Erst wenige Jahrzehnte vor der Geburt von Laura Bridgman hatten französische Philosophen und Pädagogen die Bildungsfähigkeit von Gehörlosen und Blinden theoretisch begründet und praktisch erprobt. Bildungsreisende aus Europa besuchten die Einrichtungen in Paris und verbreiteten die Nachricht, dass Blinde und Gehörlose nicht nur bildungsfähig sind, sondern sogar zur „Brauchbarkeit“ im ökonomischen Sinne herangebildet werden können.

Um die Blinden zu bilden und zur bürgerlichen Nützlichkeit zu erziehen, gründeten Menschenfreunde seit 1784, von Paris ausgehend, in Europa und den USA Blindenschulen.

Zu den Pionieren der Blindenbildung in den Vereinigten Staaten gehörte Samuel Gridey Howe (1801-1874). Er lernte auf einer Studienreise Blindeneinrichtungen Europas kennen; seine Aufzeichnungen über diese Reise geben ein Bild vom Entwicklungsstand speziell auch in Deutschland. Auf die Erkenntnisse der „Alten Welt“ aufbauend, steckte sich S. G. Howe neue Ziele. Er wünschte, Taubblinde zu unterrichten. Neben der Frage nach der Bildungsfähigkeit von dreisinnigen Menschen ging es ihm auch um die philosophisch- psychologische Frage: Wie stark wirken die äuß eren Einflüsse auf einen Menschen ein, der nur ein Minimum von sinnlichen Eindrücken wahrnimmt?

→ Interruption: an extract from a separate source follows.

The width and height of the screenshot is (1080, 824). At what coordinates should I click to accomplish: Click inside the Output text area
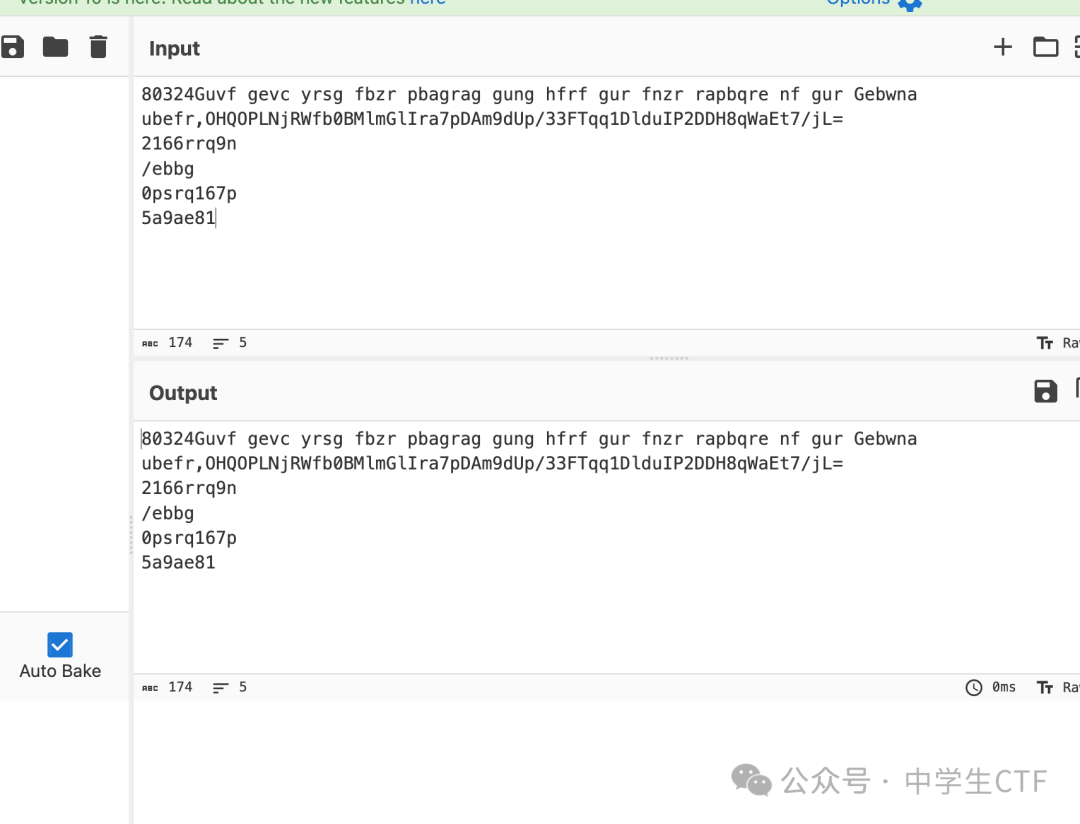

Ende der 30er Jahre des 19. Jahrhunderts suchte Howe, der damals Direktor des heutigen Perkins-Instituts in Boston war, ein taubblindes Kind, um dessen Bildungsfähigkeit zu prüfen. Er betrat damit nicht nur Neuland auf pädagogischem Gebiet, sondern kämpfte auch gegen eine Welt von Vorurteilen an. Dogmatische Vertreter des Christentums in den USA glaubten an ein vorbestimmtes Schicksal jedes Menschen und lehnten deshalb Einwirkungen von Personen oder gesellschaftlichen Institutionen auf einen Lebenslauf ab.

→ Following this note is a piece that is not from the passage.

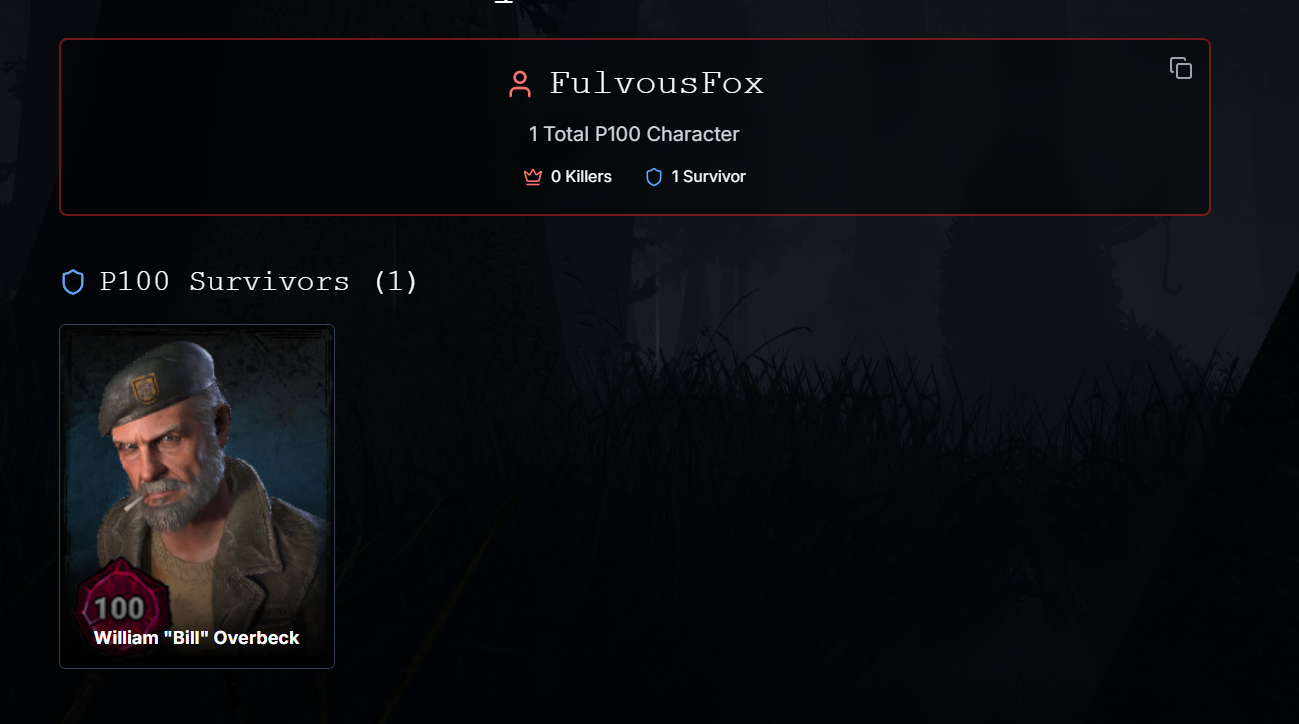The width and height of the screenshot is (1299, 724).
Task: Open the William "Bill" Overbeck character card
Action: 197,496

Howe unternahm es, die Auffassung von der Bildungsfähigkeit des Menschen - und damit zugleich seine Bestimmung über sich selbst - unter den schwierigsten Voraussetzungen zu beweisen. Er glaubte fest an dessen Formbarkeit und Eigenverantwortung . Aus dieser Anschauung heraus suchte Howe nach einem Kind, dem die zwei wichtigsten Sinne für die Kommunikation (Gesichtssinn und Gehör) fehlten. Er fand Laura Bridgman.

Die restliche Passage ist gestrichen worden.